Amidst shelves warped with arcane books, two paintings dominated the walls. One was an abstract and roiling sea of red purples and purple reds. A three-dimensional claw, presumably sculpted from modeling paste, reached out from the bloody waters, reaching out to grab the painting’s viewer.

The other showed a young goblin girl staring at a storefront window. The window displayed a pink chiffon dress fit for a fairy princess. Tears rimmed the eyes of the girl with pointy ears and green skin.

Rising from the couch, Yvette resolved to delay her decision until she liked one of the options before her. It seemed better to suffer and try to talk to the dead than become an evil creature.

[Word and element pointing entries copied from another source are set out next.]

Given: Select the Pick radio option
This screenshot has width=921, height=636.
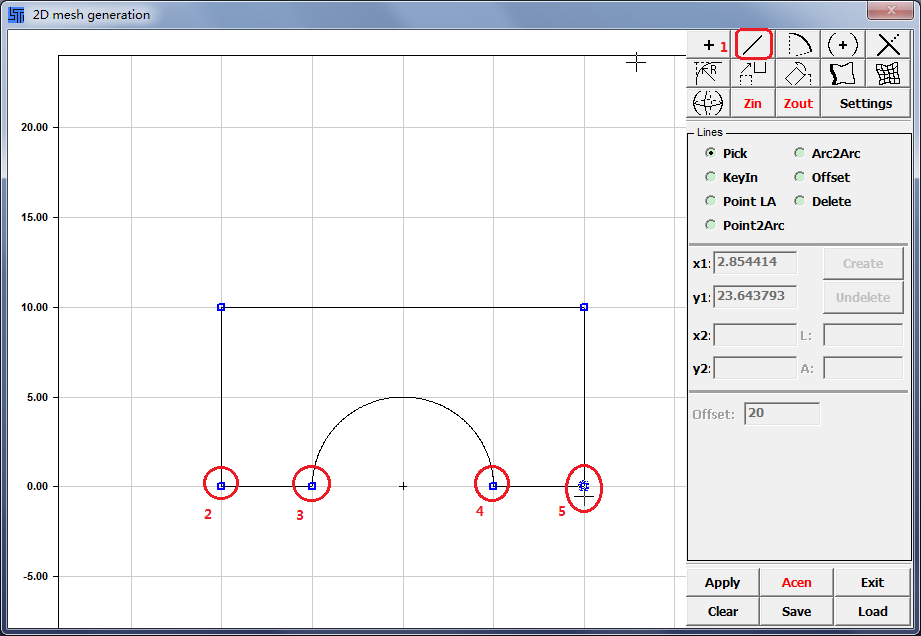Looking at the screenshot, I should (x=711, y=153).
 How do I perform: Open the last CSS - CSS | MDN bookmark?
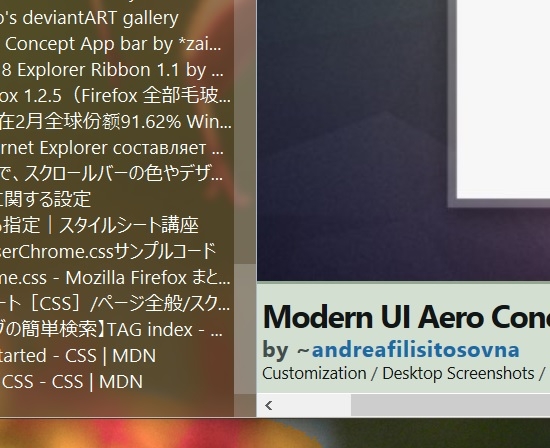[x=71, y=382]
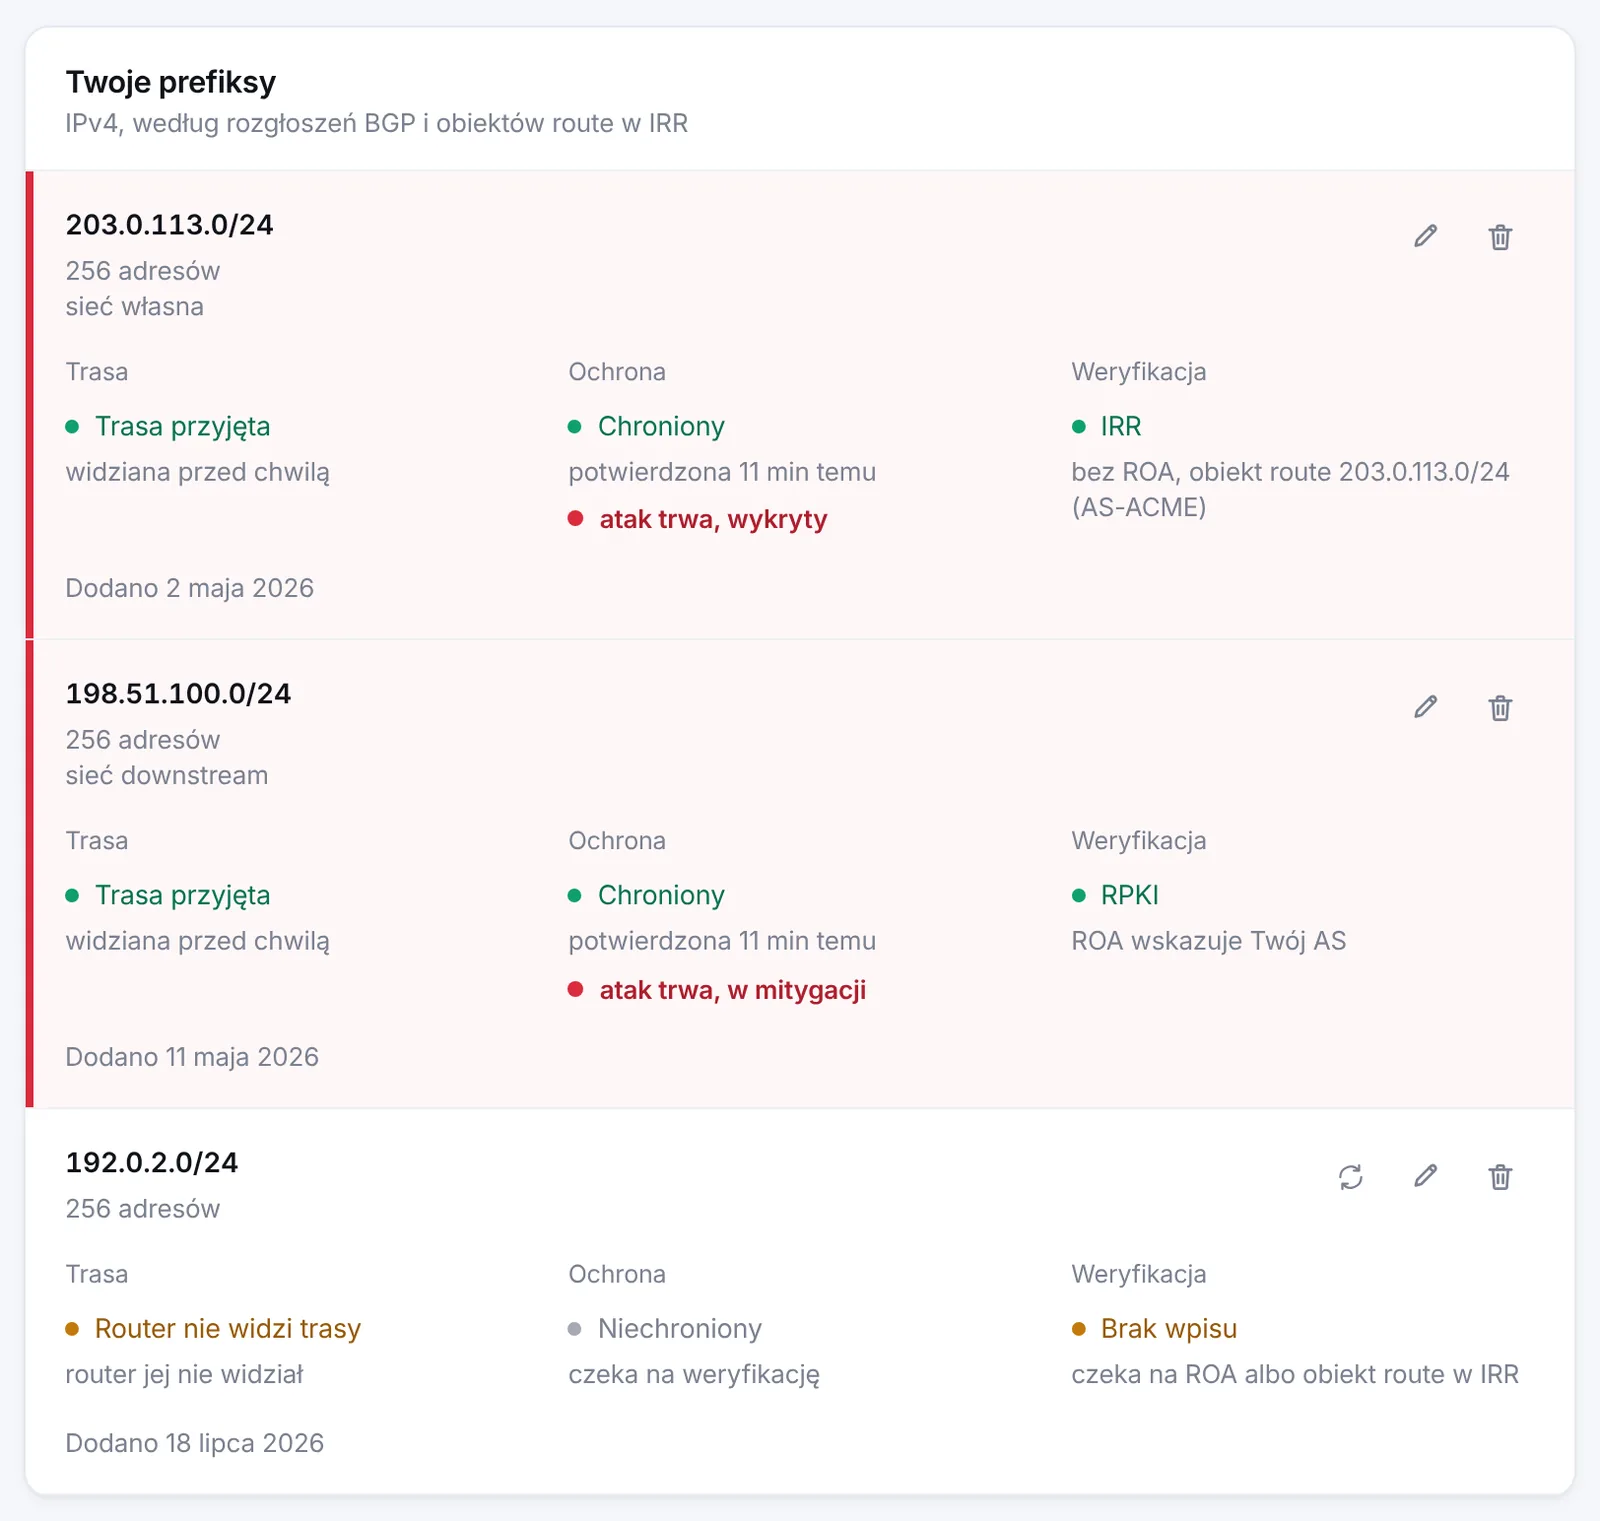
Task: Click the 'Twoje prefiksy' heading
Action: click(x=171, y=82)
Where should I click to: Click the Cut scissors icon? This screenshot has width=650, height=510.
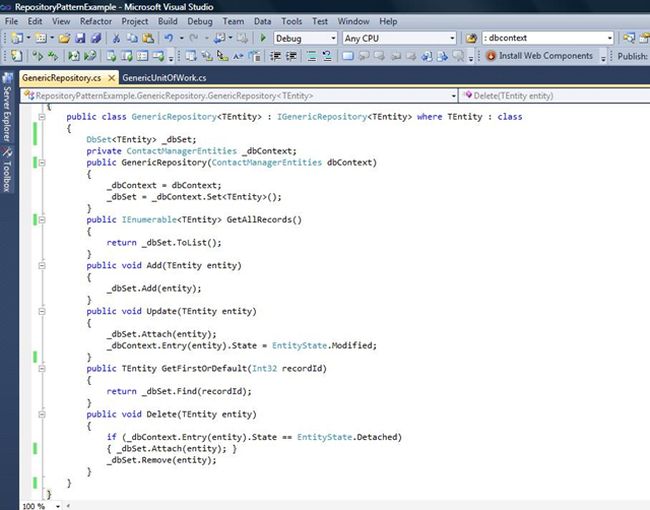tap(117, 38)
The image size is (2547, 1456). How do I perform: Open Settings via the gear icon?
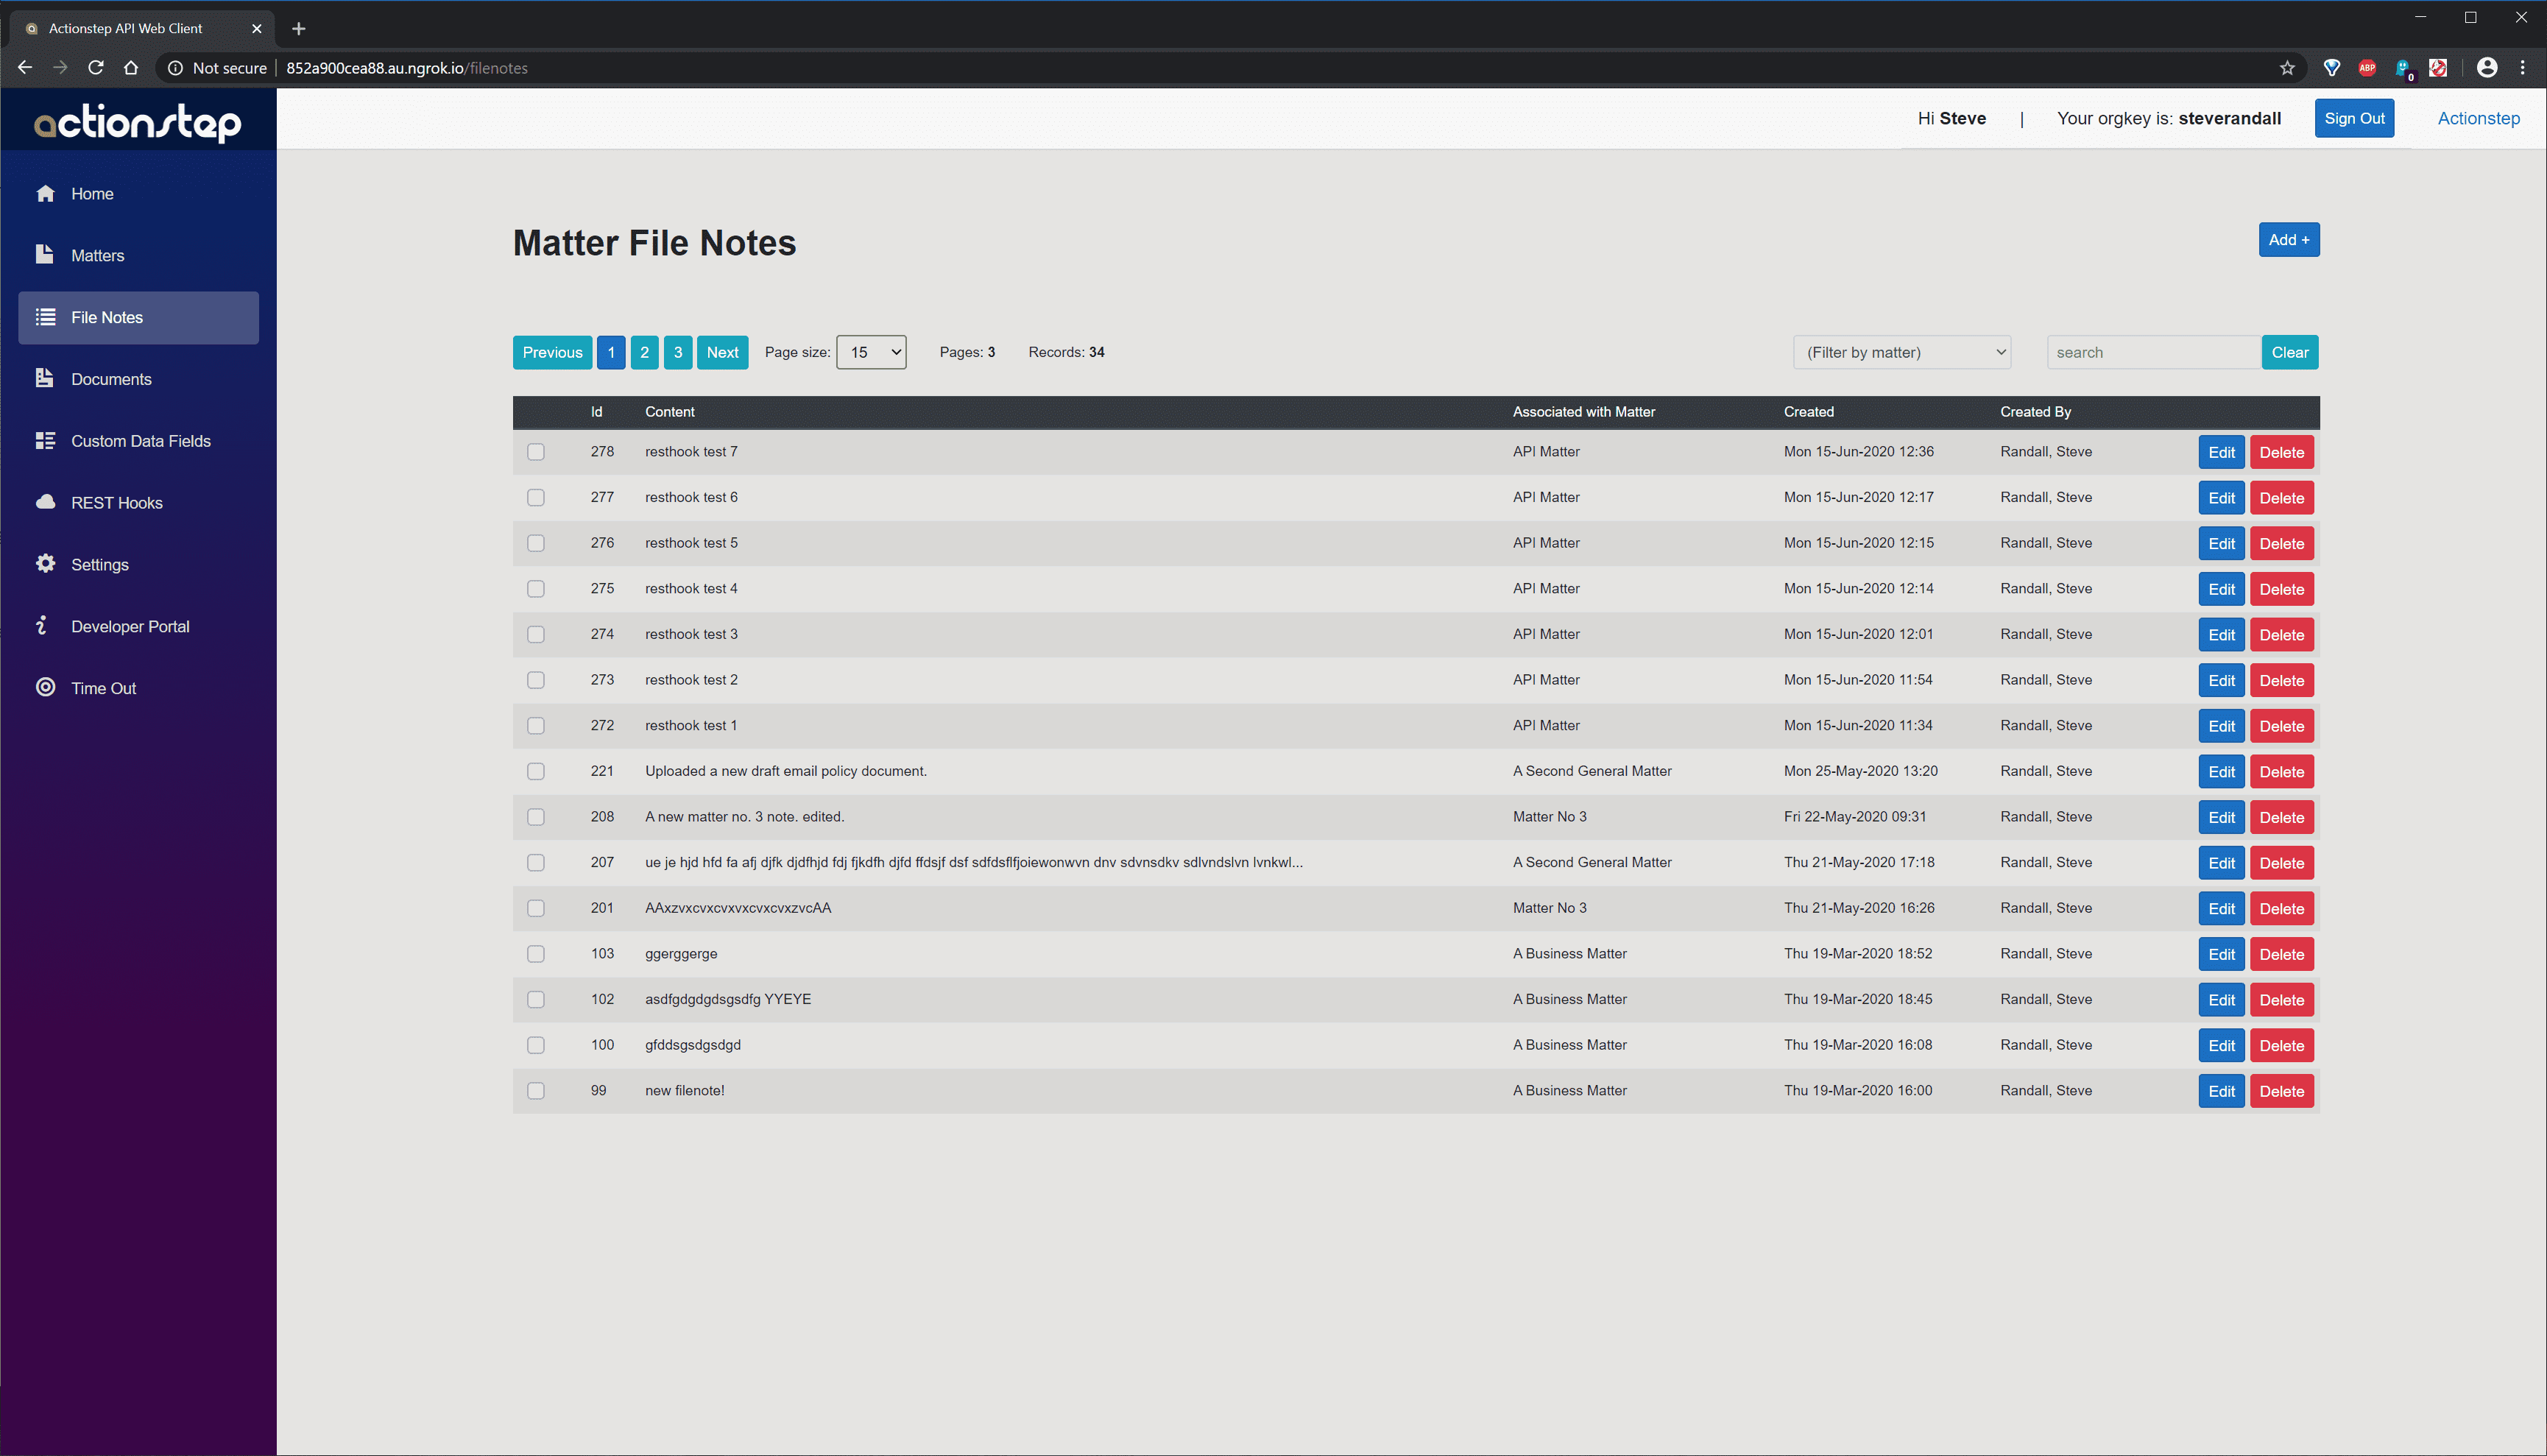45,563

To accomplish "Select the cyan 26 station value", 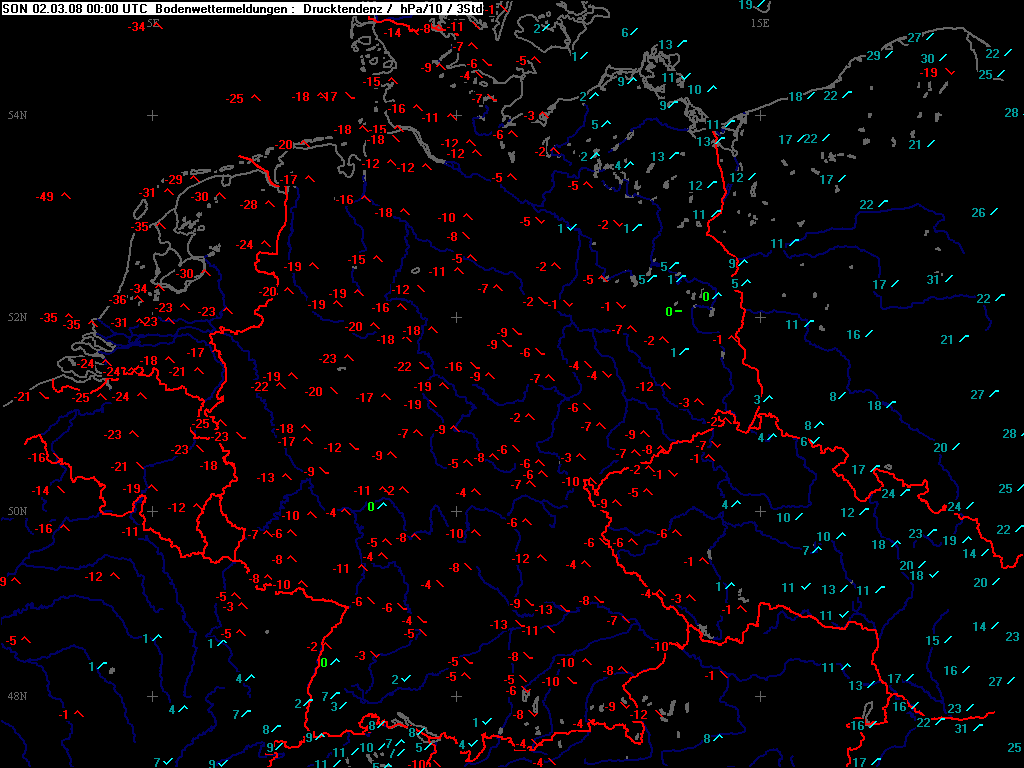I will point(978,213).
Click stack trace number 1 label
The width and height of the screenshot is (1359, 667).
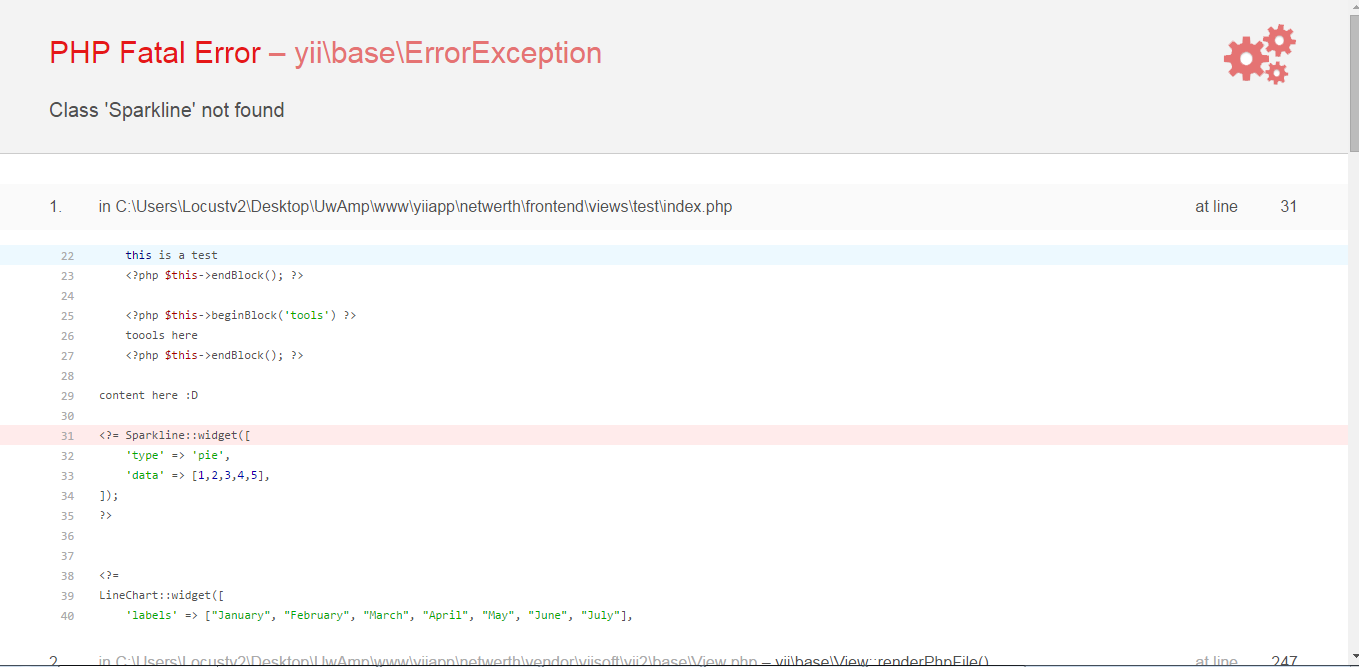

In the past, she’d chosen deadlines like Arbor Day or Oscar Night, but her self-imposed deadlines had come and gone, just excuses.

Conversely, Yvette had accepted that she and the rest of the world were going crazy and getting worse.

Over the next two days, she felt like she was sleepwalking. Dr. Rothgate didn’t come to find her, preferring to stay in hiding. She understood. Their talk had left her even more fragmented than she’d been before. If Yvette had possessed a belfry, it would’ve been overflowing with bats.